Stored records:
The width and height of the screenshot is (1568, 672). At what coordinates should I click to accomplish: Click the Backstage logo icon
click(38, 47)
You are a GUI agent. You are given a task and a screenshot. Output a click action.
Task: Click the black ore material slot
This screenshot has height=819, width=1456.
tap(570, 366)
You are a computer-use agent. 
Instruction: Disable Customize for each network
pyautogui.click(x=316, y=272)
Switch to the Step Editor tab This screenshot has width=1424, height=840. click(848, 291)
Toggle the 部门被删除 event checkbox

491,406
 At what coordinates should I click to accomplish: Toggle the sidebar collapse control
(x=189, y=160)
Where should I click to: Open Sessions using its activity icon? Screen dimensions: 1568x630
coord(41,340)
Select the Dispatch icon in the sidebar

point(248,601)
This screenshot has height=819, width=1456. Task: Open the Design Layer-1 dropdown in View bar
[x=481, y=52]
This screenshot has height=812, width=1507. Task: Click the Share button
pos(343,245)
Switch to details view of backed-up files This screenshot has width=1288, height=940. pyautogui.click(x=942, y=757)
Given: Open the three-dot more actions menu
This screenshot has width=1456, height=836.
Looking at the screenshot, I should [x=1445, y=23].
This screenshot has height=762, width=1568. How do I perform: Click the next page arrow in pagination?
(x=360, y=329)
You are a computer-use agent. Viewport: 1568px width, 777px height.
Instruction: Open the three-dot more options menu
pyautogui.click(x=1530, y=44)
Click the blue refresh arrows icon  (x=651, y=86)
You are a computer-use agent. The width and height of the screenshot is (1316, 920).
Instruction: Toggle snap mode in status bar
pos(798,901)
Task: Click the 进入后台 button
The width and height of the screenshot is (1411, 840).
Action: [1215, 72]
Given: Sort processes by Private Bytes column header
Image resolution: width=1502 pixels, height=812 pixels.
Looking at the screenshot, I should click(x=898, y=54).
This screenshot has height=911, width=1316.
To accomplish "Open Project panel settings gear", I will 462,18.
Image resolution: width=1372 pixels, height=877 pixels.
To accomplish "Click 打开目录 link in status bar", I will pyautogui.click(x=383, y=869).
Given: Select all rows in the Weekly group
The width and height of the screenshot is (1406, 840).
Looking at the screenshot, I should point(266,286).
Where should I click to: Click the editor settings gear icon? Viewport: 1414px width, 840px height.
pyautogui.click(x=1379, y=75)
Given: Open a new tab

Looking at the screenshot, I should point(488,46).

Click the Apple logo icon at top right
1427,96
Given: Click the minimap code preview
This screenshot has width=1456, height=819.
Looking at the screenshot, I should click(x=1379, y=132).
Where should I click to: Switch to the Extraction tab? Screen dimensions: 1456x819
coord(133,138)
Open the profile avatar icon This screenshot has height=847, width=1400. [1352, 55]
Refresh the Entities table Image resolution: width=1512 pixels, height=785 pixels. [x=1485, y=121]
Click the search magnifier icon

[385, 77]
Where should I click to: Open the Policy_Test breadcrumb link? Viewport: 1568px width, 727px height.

TASK ITEM: Print the data in full, with each line exactly as given.

EXPECTED ANSWER:
The width and height of the screenshot is (1568, 672). At what coordinates should I click to accomplish: Click the Backstage logo icon
click(38, 47)
You are a GUI agent. You are given a task and a screenshot. Output a click action.
Task: Click the black ore material slot
This screenshot has height=819, width=1456.
tap(570, 366)
You are a computer-use agent. 
Instruction: Disable Customize for each network
pyautogui.click(x=316, y=272)
Switch to the Step Editor tab This screenshot has width=1424, height=840. click(848, 291)
Toggle the 部门被删除 event checkbox

491,406
 At what coordinates should I click to accomplish: Toggle the sidebar collapse control
(x=189, y=160)
Where should I click to: Open Sessions using its activity icon? Screen dimensions: 1568x630
coord(41,340)
Select the Dispatch icon in the sidebar

point(248,601)
This screenshot has height=819, width=1456. Task: Open the Design Layer-1 dropdown in View bar
[x=481, y=52]
This screenshot has height=812, width=1507. Task: Click the Share button
pos(343,245)
Switch to details view of backed-up files This screenshot has width=1288, height=940. pyautogui.click(x=942, y=757)
Given: Open the three-dot more actions menu
This screenshot has width=1456, height=836.
Looking at the screenshot, I should [x=1445, y=23].
This screenshot has height=762, width=1568. How do I perform: Click the next page arrow in pagination?
(x=360, y=329)
You are a computer-use agent. Viewport: 1568px width, 777px height.
Instruction: Open the three-dot more options menu
pyautogui.click(x=1530, y=44)
Click the blue refresh arrows icon  (x=651, y=86)
You are a computer-use agent. The width and height of the screenshot is (1316, 920).
Instruction: Toggle snap mode in status bar
pos(798,901)
Task: Click the 进入后台 button
The width and height of the screenshot is (1411, 840).
Action: [1215, 72]
Given: Sort processes by Private Bytes column header
Image resolution: width=1502 pixels, height=812 pixels.
Looking at the screenshot, I should click(x=898, y=54).
This screenshot has height=911, width=1316.
To accomplish "Open Project panel settings gear", I will 462,18.
Image resolution: width=1372 pixels, height=877 pixels.
To accomplish "Click 打开目录 link in status bar", I will pyautogui.click(x=383, y=869).
Given: Select all rows in the Weekly group
The width and height of the screenshot is (1406, 840).
Looking at the screenshot, I should point(266,286).
Where should I click to: Click the editor settings gear icon? Viewport: 1414px width, 840px height.
pyautogui.click(x=1379, y=75)
Given: Open a new tab

Looking at the screenshot, I should point(488,46).

Click the Apple logo icon at top right
1427,96
Given: Click the minimap code preview
This screenshot has width=1456, height=819.
Looking at the screenshot, I should click(x=1379, y=132).
Where should I click to: Switch to the Extraction tab? Screen dimensions: 1456x819
coord(133,138)
Open the profile avatar icon This screenshot has height=847, width=1400. [1352, 55]
Refresh the Entities table Image resolution: width=1512 pixels, height=785 pixels. [x=1485, y=121]
Click the search magnifier icon

[385, 77]
Where should I click to: Open the Policy_Test breadcrumb link? Viewport: 1568px width, 727px height.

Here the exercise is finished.